┏━━
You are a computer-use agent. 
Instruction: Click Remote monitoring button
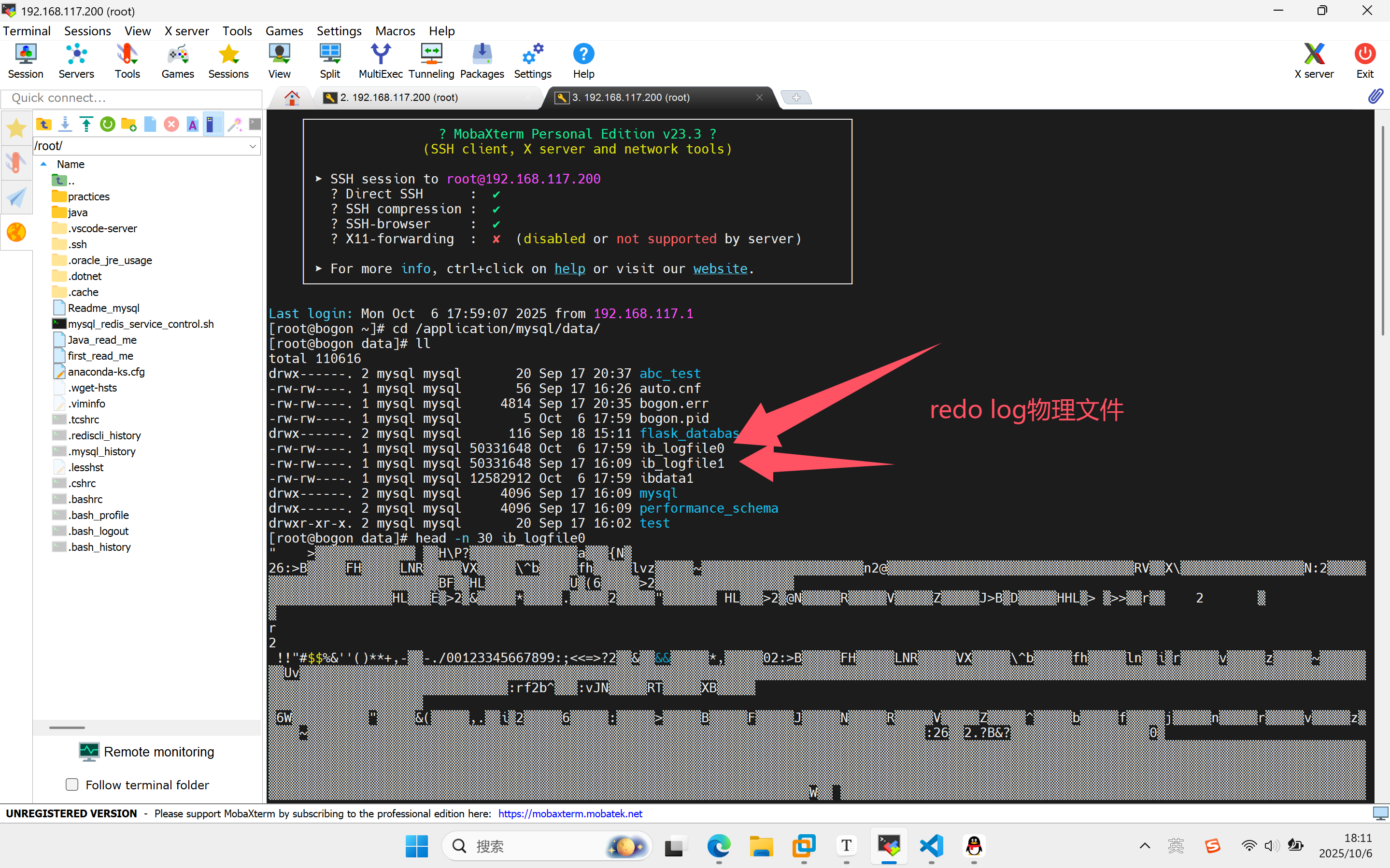pyautogui.click(x=147, y=752)
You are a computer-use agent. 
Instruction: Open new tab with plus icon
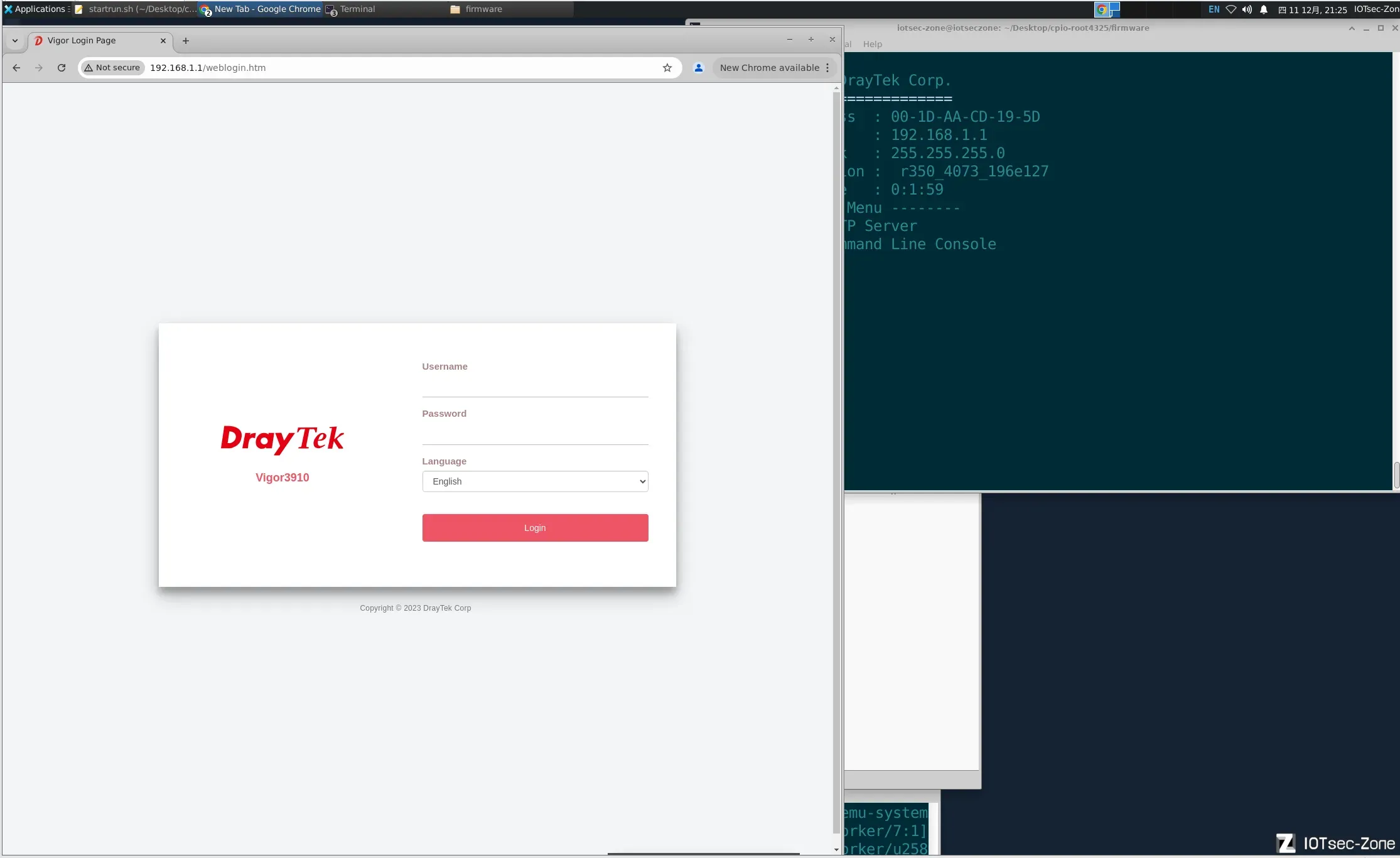click(186, 41)
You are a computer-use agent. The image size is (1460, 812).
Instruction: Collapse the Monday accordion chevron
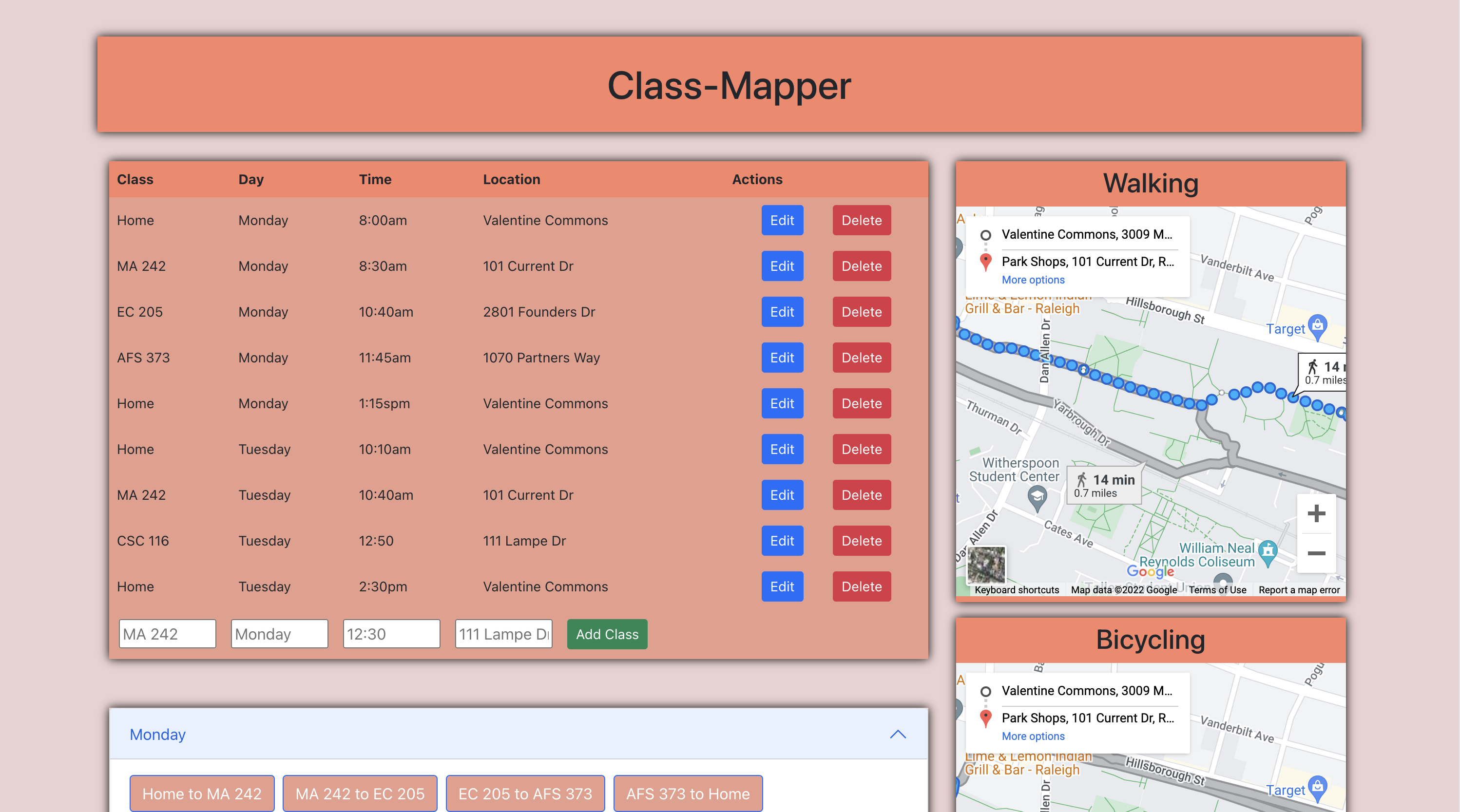898,735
┗━━
**Task item**
Nothing but the lines from the one containing "You are a computer-use agent. The" through the last line of the records should appear in the copy, exactly as written and without pictures.

**Written solution**
You are a computer-use agent. The image size is (1460, 812).
Instruction: Collapse the Monday accordion chevron
898,735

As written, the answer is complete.